▸ **Data shown**

***

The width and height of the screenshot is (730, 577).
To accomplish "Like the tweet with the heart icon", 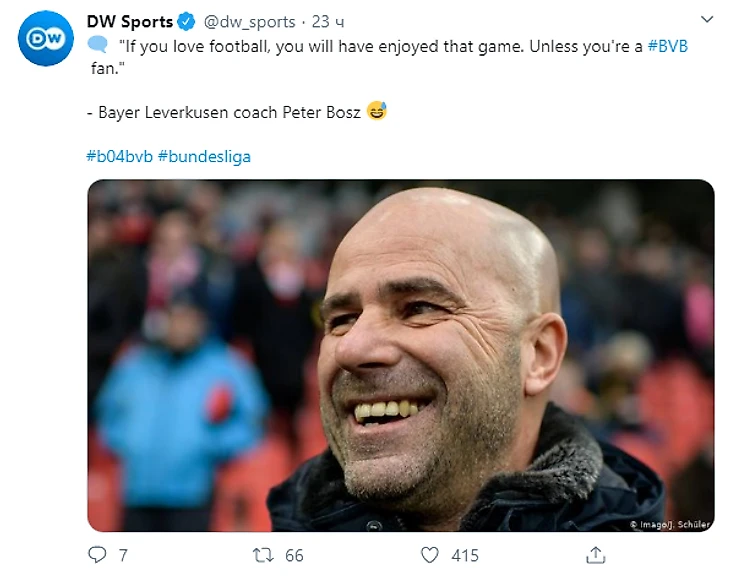I will pyautogui.click(x=430, y=554).
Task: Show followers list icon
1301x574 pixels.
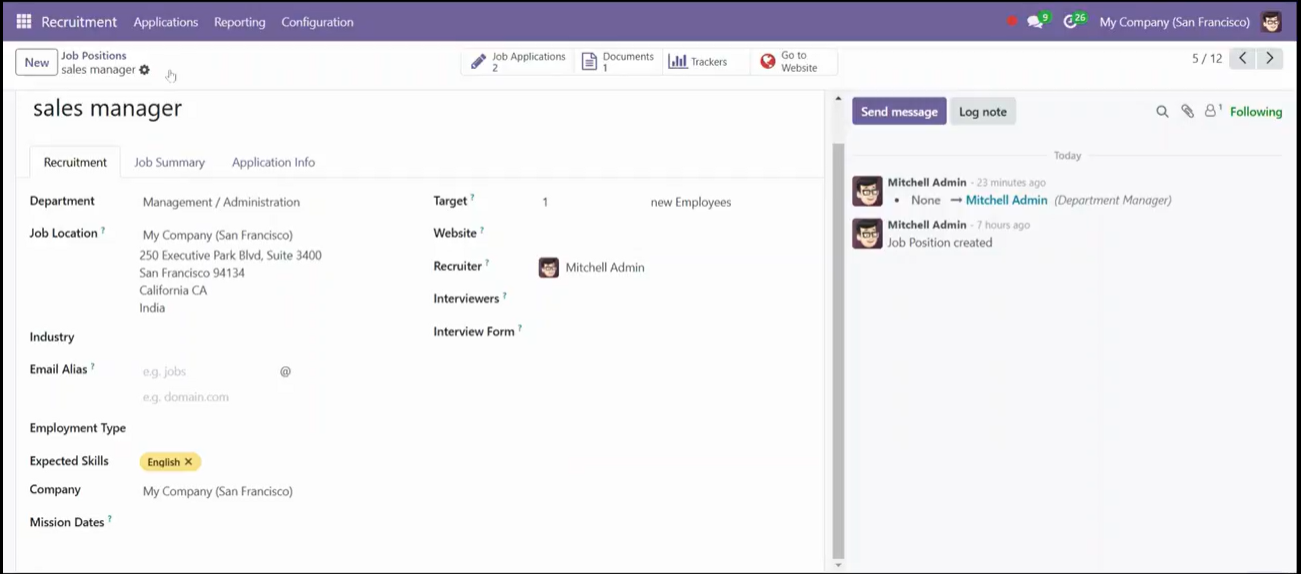Action: [x=1213, y=111]
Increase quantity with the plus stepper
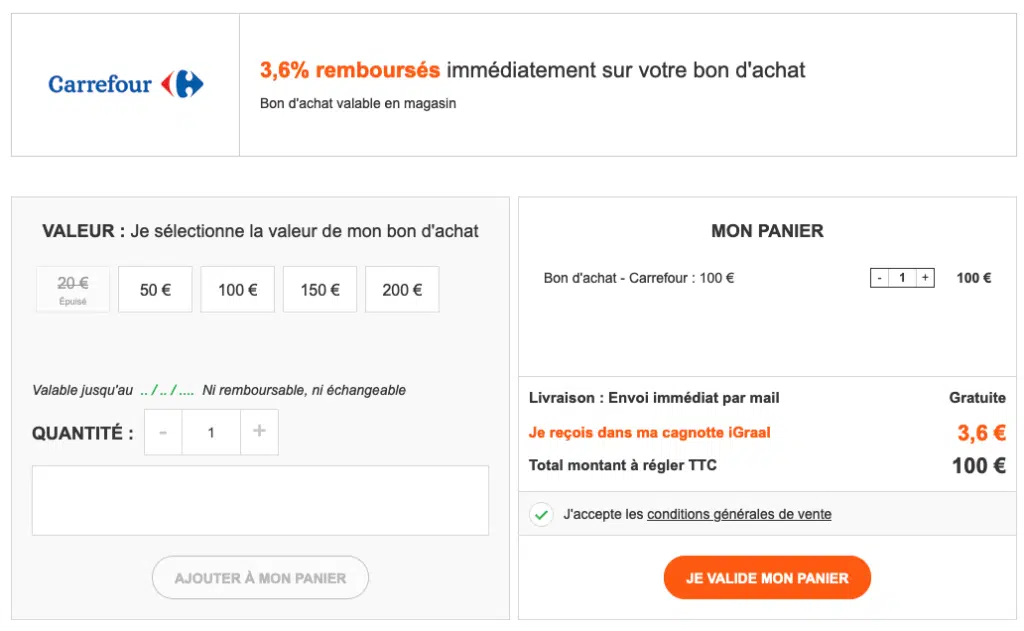Viewport: 1024px width, 631px height. click(259, 432)
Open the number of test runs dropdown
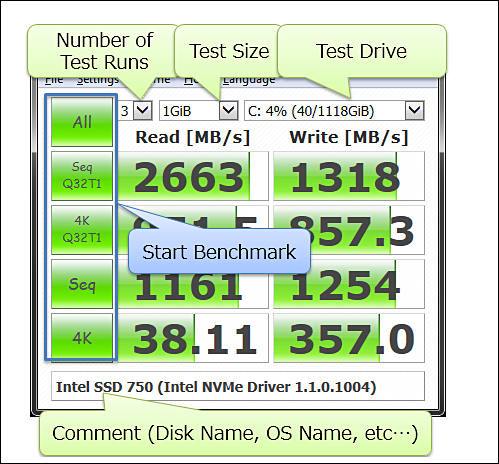The width and height of the screenshot is (499, 464). click(143, 110)
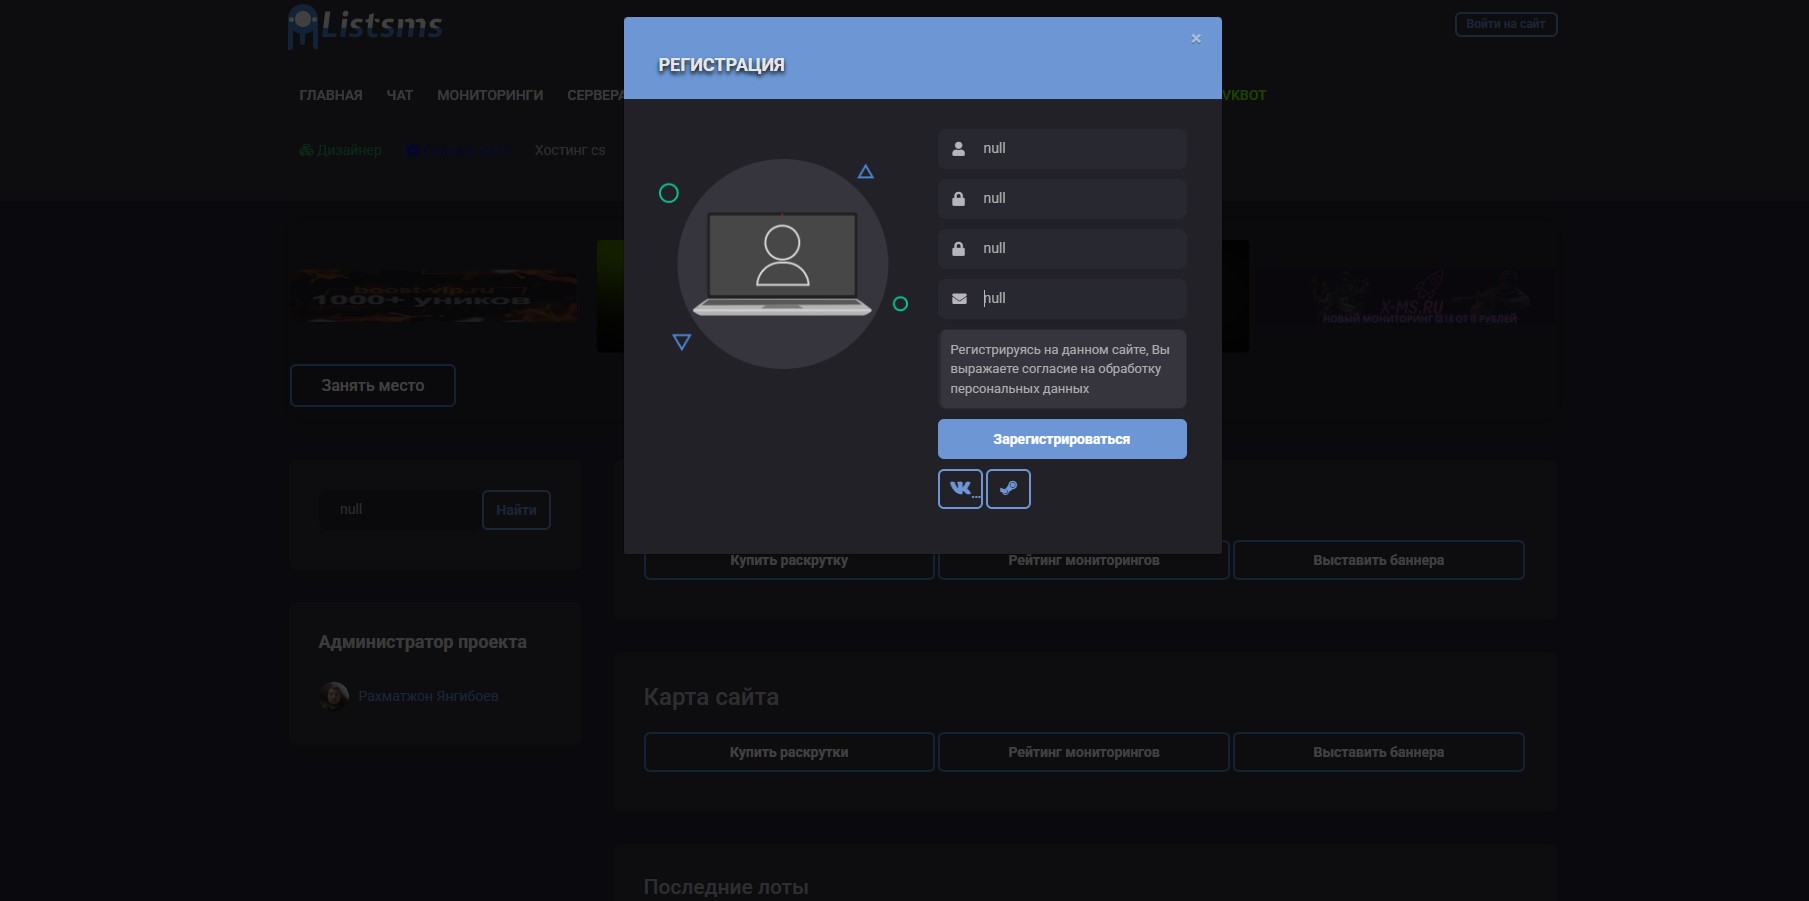Click Рейтинг мониторингов under Карта сайта

click(1083, 752)
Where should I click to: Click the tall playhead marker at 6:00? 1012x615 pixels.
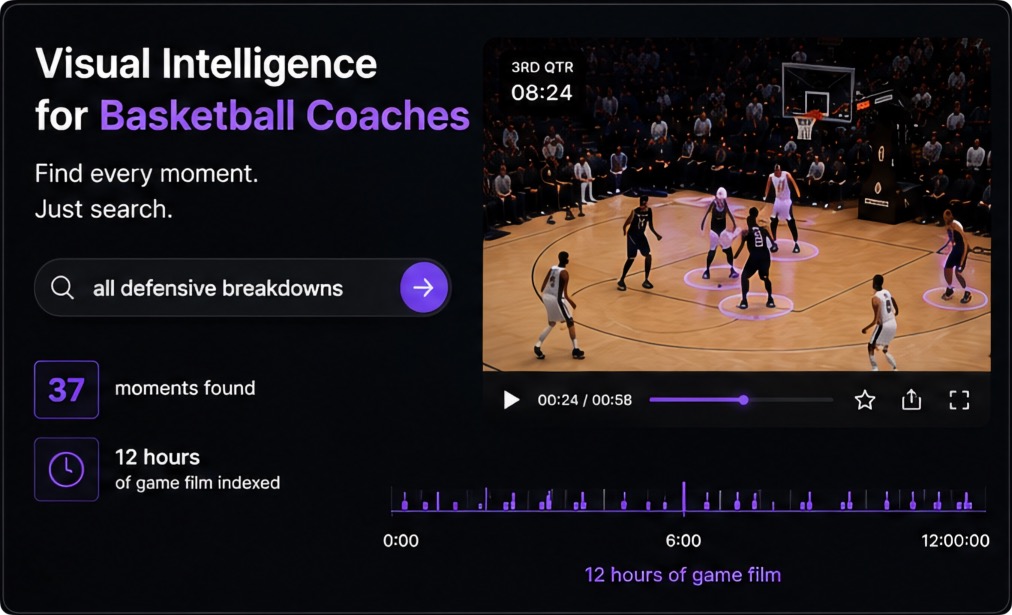(x=683, y=498)
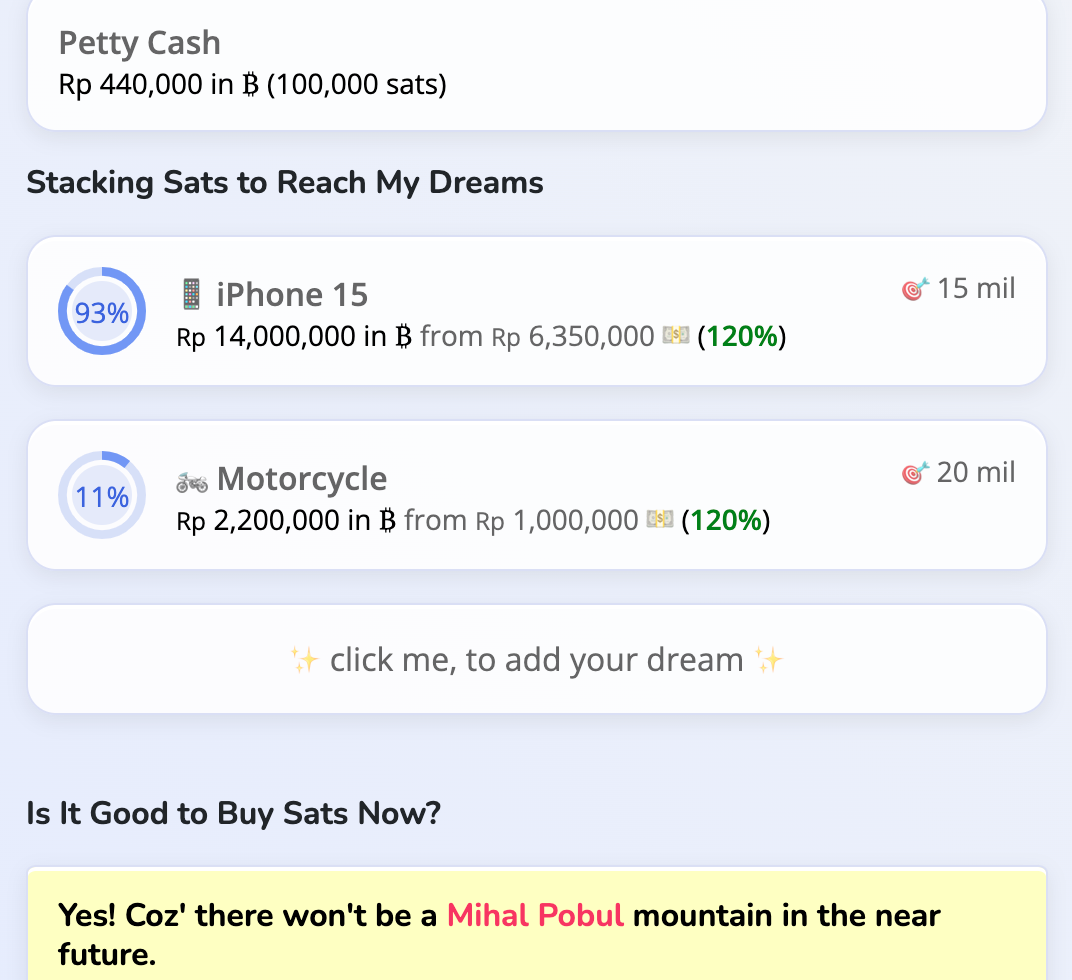
Task: Click the 15 mil target label
Action: pos(976,289)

***

▸ **Assignment**
Could you set down word for word each line from the one holding "Task: Show followers list icon" through the end of the material above, without any pictures?

▸ **Finished exercise**
Task: Show followers list icon
1301x574 pixels.
Action: [x=1213, y=111]
Increase quantity with the plus stepper
Viewport: 1024px width, 631px height. click(259, 432)
Open the number of test runs dropdown
The width and height of the screenshot is (499, 464). click(143, 110)
Click Рейтинг мониторингов under Карта сайта

click(1083, 752)
Where should I click to: Click the tall playhead marker at 6:00? 1012x615 pixels.
(x=683, y=498)
Task: Click the 15 mil target label
Action: pos(976,289)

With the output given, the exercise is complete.